----- Input for this task

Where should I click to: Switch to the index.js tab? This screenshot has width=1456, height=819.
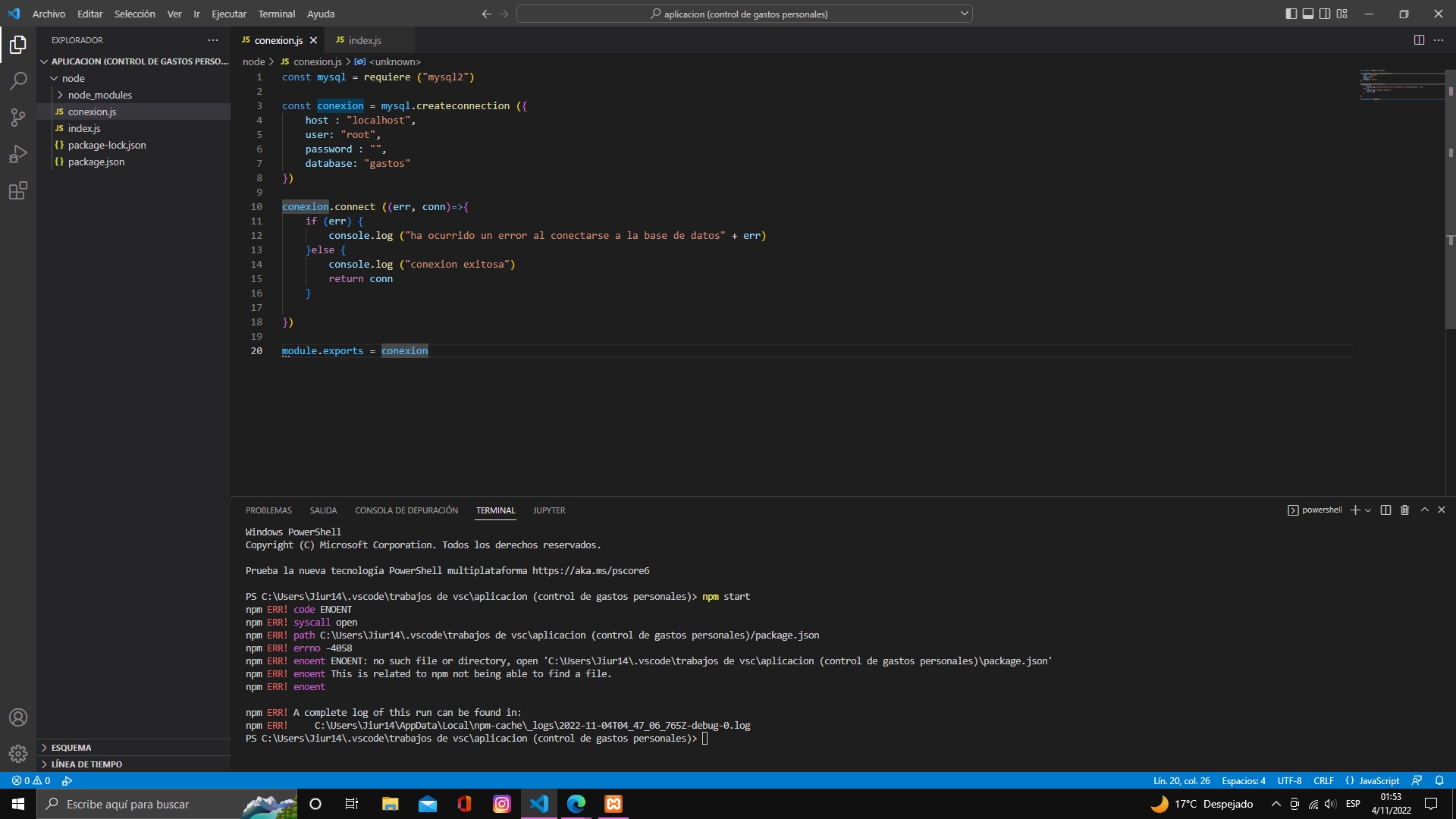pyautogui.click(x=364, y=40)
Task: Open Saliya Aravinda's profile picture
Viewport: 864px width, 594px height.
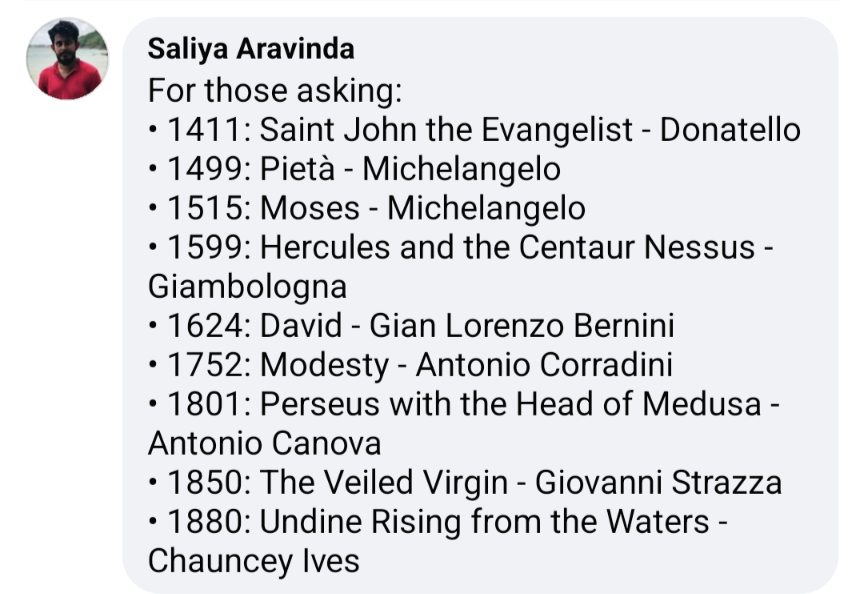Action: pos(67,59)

----------
----- Input for this task

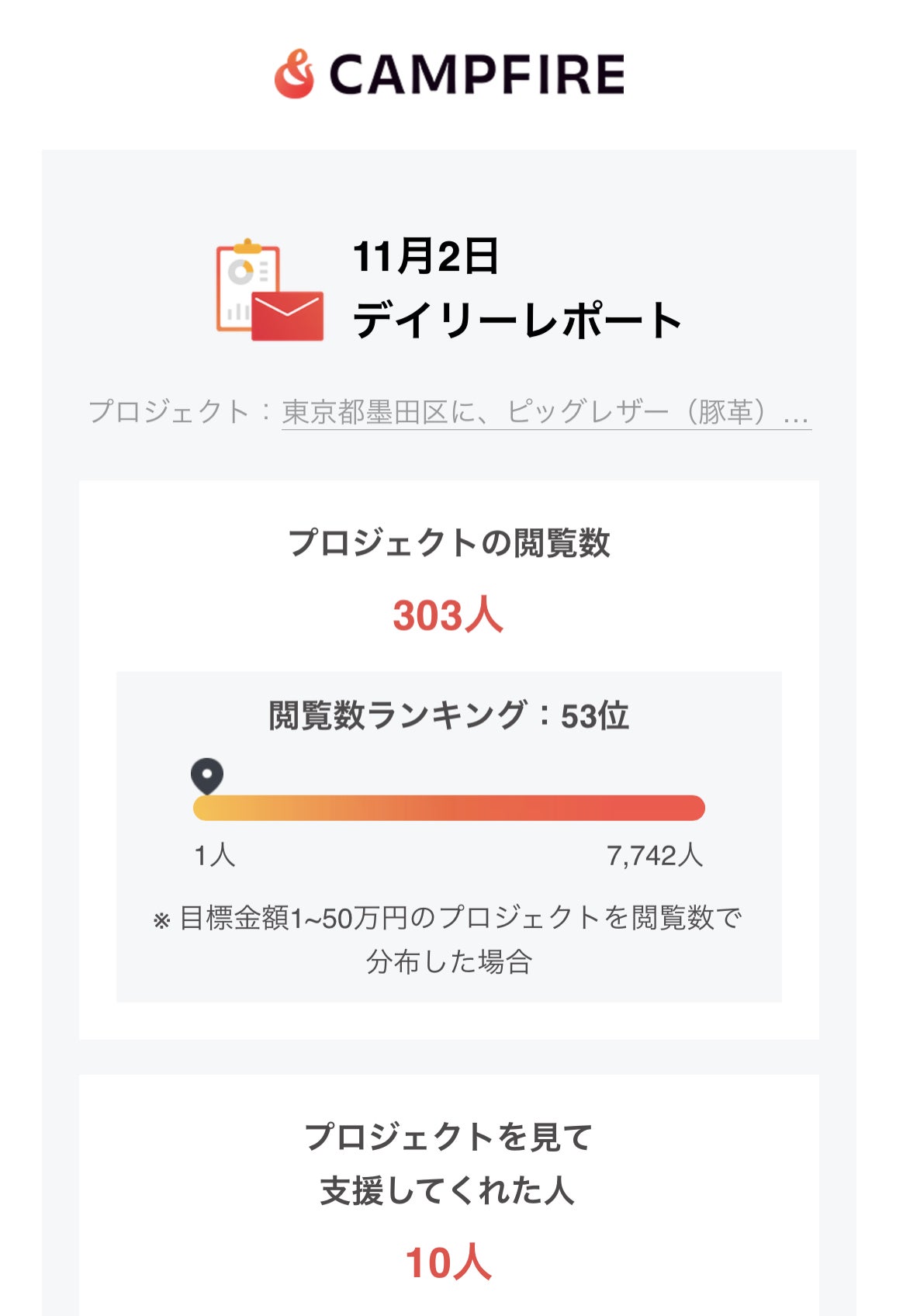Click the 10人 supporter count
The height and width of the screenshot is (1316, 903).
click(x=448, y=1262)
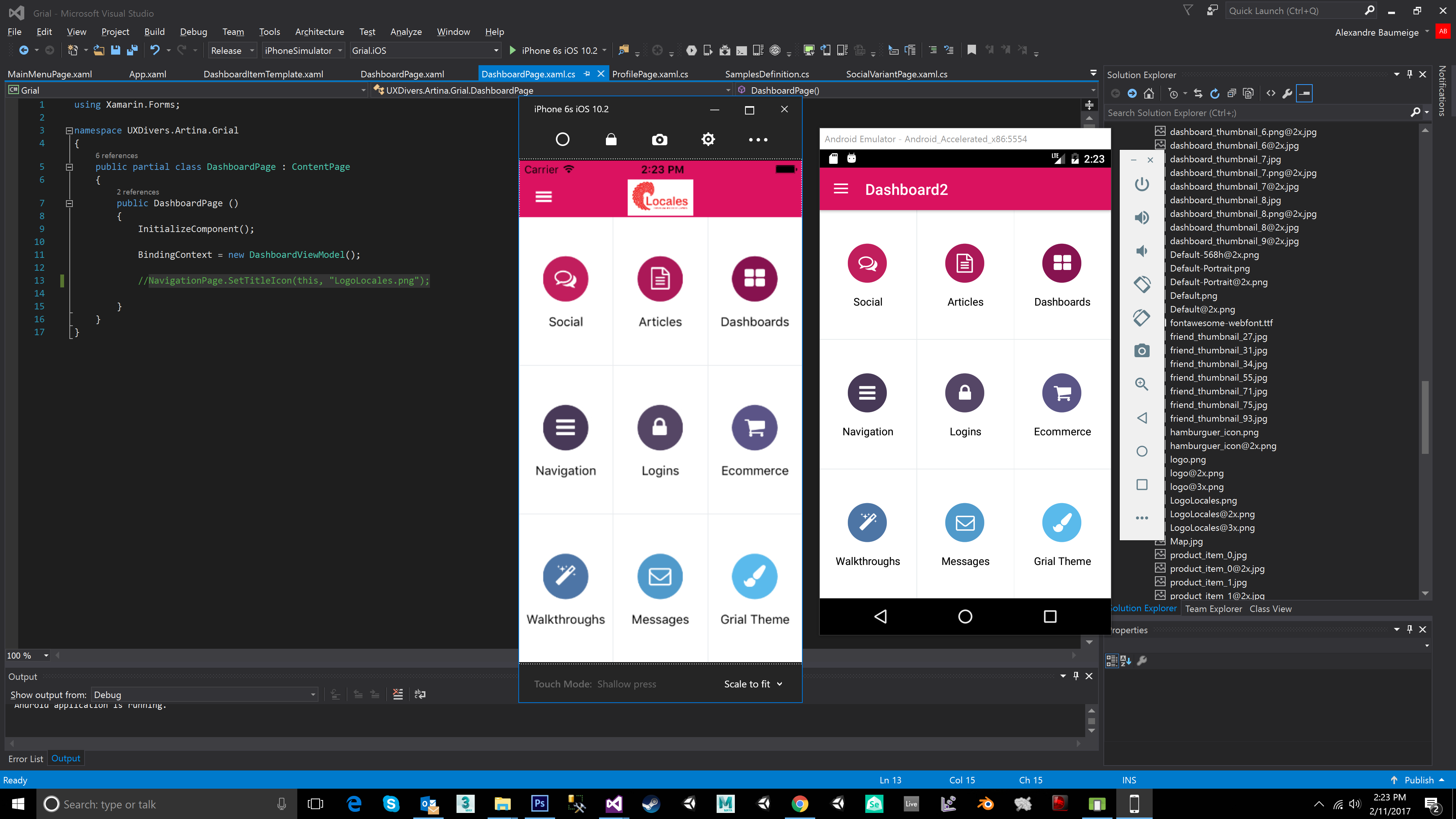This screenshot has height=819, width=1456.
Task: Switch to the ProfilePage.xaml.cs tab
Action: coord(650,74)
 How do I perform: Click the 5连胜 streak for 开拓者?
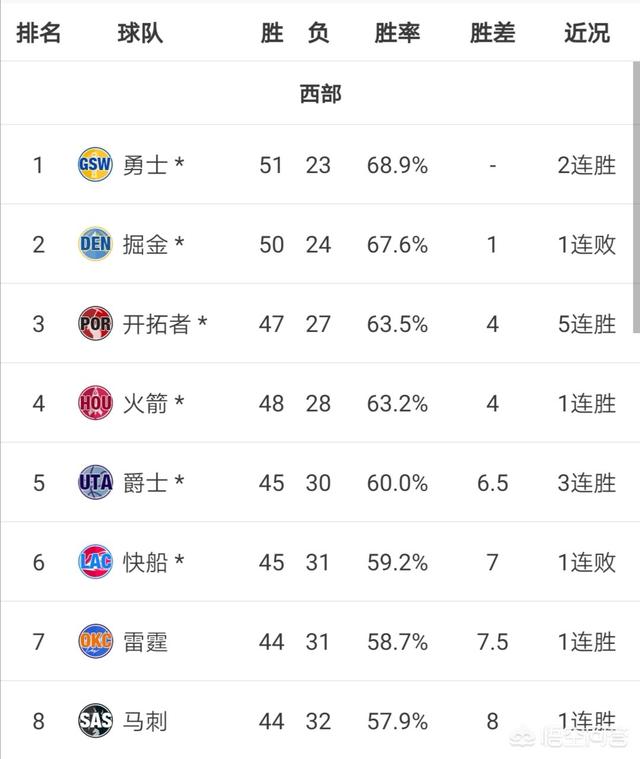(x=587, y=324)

----------
----- Input for this task

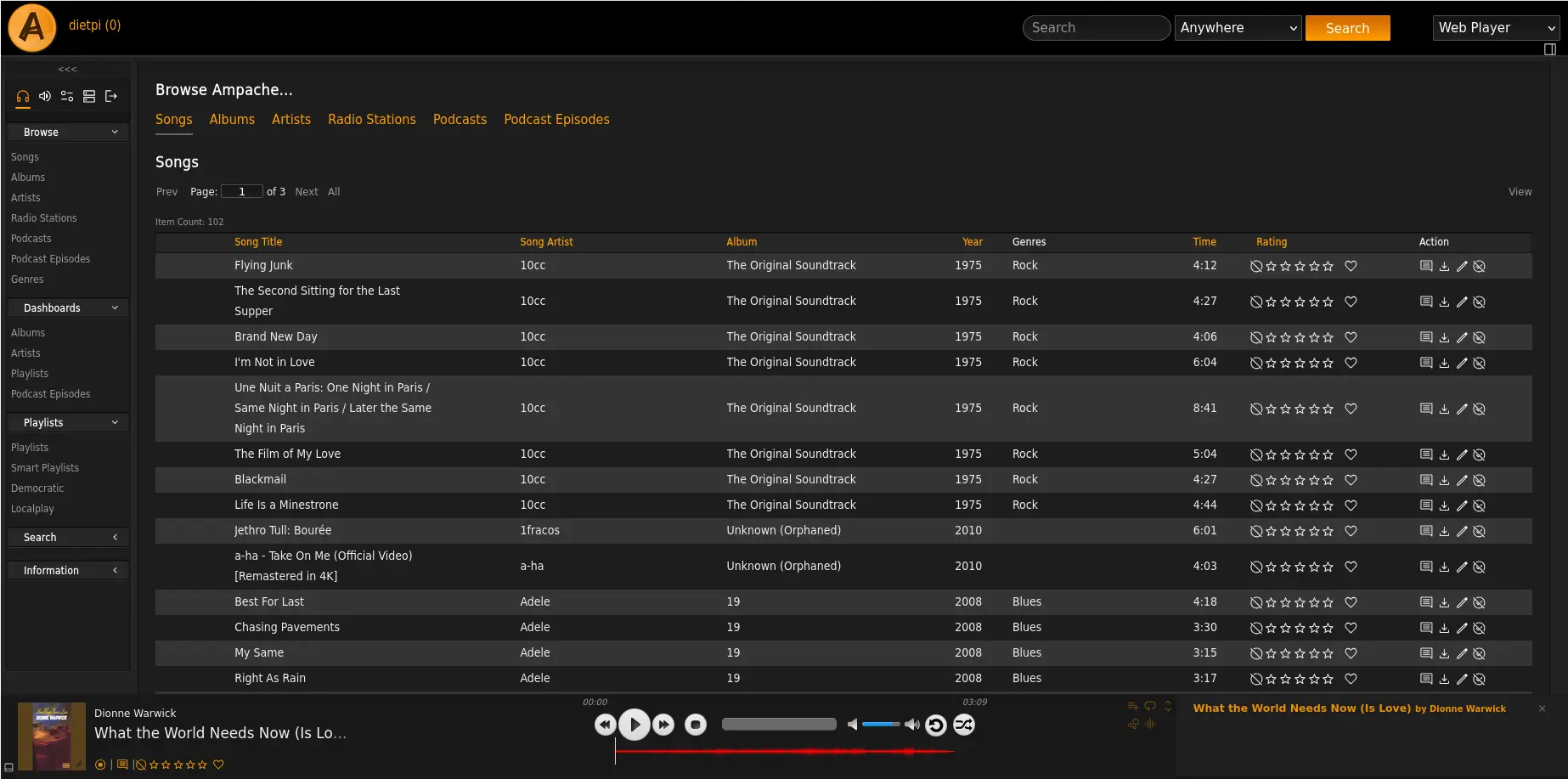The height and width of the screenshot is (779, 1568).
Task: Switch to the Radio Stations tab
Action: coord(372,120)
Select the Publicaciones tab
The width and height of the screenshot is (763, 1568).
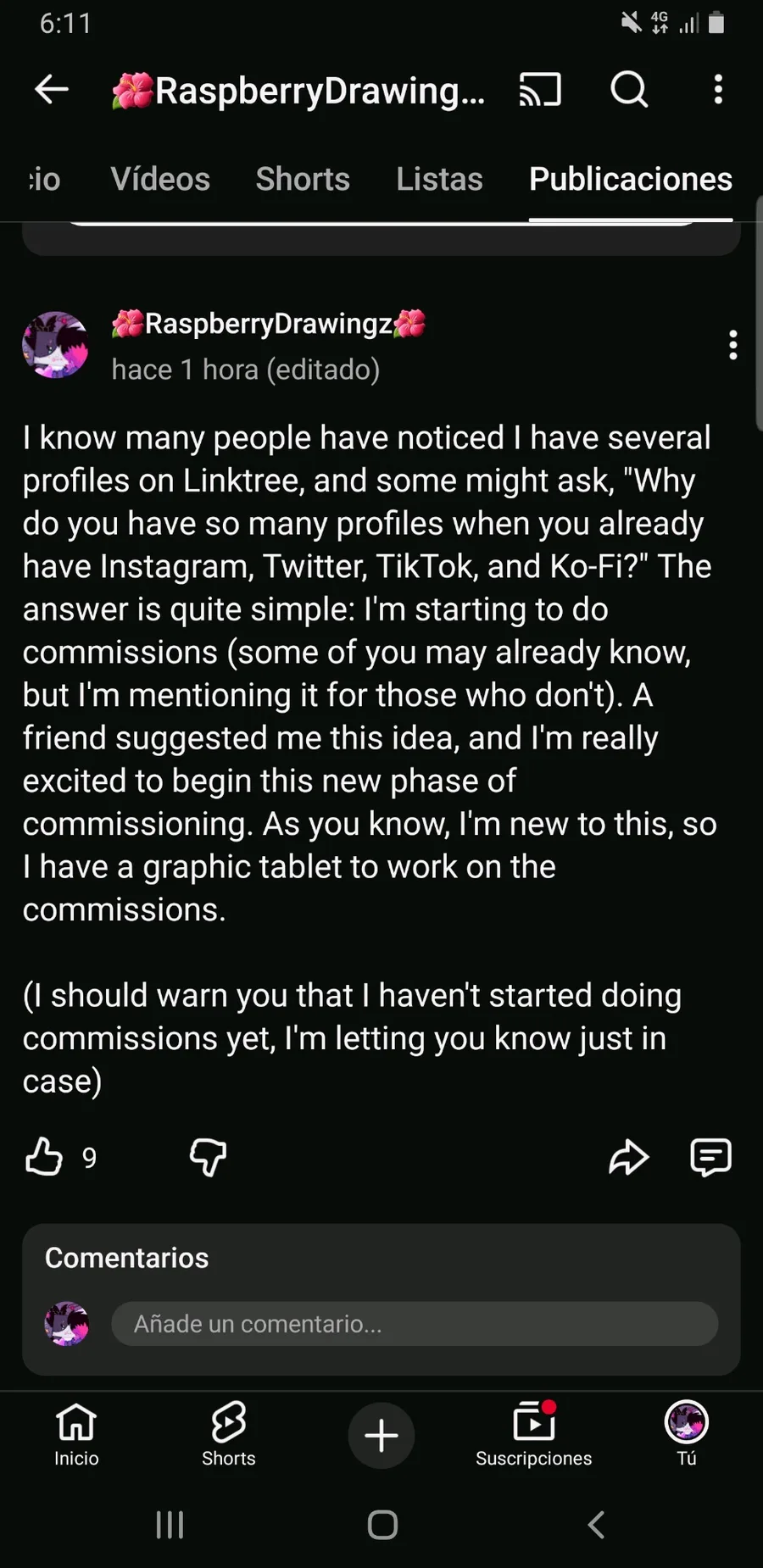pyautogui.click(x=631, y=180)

----------

**Task brief:** Output the rows from the line containing "Where should I" through the line containing "Action: pos(67,59)", both included, verbatim and with the pictures omitted.

**Exercise solution:**
Where should I click to: Switch to the index.js tab? This screenshot has width=1456, height=819.
pyautogui.click(x=364, y=40)
Task: Open Saliya Aravinda's profile picture
Viewport: 864px width, 594px height.
Action: pos(67,59)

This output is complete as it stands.